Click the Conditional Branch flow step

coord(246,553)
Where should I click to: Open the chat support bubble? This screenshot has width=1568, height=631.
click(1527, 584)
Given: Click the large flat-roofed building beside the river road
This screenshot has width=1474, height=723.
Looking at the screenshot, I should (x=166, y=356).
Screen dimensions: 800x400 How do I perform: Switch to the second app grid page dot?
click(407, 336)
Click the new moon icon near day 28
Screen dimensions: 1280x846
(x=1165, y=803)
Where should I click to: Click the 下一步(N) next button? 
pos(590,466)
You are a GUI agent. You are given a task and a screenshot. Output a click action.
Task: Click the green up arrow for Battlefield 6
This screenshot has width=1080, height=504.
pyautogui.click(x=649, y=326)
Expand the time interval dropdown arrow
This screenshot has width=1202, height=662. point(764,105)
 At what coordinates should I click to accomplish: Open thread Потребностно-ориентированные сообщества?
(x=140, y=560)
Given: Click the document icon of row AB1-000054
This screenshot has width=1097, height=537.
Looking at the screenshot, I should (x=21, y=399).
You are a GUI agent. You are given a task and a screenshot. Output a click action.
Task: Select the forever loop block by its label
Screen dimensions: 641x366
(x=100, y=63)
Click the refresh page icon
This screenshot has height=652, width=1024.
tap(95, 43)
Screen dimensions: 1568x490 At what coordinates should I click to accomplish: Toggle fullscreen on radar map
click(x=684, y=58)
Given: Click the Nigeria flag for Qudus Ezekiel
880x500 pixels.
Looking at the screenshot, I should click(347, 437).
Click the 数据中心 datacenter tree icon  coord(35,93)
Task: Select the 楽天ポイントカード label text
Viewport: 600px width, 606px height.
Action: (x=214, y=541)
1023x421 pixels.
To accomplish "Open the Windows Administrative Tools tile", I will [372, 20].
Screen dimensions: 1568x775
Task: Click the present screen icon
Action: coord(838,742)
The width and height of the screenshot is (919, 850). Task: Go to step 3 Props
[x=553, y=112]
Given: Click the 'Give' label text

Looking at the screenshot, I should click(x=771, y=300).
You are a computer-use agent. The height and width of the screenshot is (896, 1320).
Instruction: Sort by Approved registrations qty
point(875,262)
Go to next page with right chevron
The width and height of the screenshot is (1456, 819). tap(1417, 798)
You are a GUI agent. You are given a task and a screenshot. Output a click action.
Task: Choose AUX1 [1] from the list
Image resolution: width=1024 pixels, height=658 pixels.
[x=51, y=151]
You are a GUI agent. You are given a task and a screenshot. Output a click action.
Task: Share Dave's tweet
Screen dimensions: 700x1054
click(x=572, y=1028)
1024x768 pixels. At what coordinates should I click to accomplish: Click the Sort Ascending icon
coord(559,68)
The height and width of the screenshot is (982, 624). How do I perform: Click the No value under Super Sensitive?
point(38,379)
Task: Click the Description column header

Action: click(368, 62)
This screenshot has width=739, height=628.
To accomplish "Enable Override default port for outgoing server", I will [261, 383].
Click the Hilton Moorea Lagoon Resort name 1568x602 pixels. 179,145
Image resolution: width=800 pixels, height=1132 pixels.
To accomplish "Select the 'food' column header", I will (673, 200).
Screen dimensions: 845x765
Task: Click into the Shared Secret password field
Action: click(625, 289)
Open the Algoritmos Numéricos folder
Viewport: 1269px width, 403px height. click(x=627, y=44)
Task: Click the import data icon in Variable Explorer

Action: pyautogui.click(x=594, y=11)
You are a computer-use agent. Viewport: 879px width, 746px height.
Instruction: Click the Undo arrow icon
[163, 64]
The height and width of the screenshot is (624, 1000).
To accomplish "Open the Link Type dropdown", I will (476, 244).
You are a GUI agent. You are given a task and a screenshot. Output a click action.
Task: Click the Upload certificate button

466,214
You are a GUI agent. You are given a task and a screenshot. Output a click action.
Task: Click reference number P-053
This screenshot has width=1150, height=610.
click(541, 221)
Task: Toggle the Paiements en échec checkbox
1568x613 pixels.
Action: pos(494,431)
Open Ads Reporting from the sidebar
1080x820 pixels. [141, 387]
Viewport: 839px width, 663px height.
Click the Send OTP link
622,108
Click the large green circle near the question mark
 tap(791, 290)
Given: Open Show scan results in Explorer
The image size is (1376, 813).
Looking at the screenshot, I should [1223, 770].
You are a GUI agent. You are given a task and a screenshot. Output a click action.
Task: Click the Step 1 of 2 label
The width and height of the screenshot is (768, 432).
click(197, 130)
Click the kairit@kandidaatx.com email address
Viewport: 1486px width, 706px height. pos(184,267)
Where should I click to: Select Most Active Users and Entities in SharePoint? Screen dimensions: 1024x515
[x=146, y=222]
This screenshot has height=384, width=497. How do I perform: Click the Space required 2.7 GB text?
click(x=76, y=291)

YOUR GOAL.
Nothing should be returned except the lines from the one containing "Viewport: 839px width, 663px height." through the last line of the data, each restated word for word.

REPLY.
Viewport: 839px width, 663px height.
Click the Send OTP link
622,108
Click the large green circle near the question mark
 tap(791, 290)
Given: Open Show scan results in Explorer
The image size is (1376, 813).
Looking at the screenshot, I should [1223, 770].
You are a GUI agent. You are given a task and a screenshot. Output a click action.
Task: Click the Step 1 of 2 label
The width and height of the screenshot is (768, 432).
click(197, 130)
Click the kairit@kandidaatx.com email address
Viewport: 1486px width, 706px height. pos(184,267)
Where should I click to: Select Most Active Users and Entities in SharePoint? Screen dimensions: 1024x515
[x=146, y=222]
This screenshot has height=384, width=497. How do I perform: Click the Space required 2.7 GB text?
click(x=76, y=291)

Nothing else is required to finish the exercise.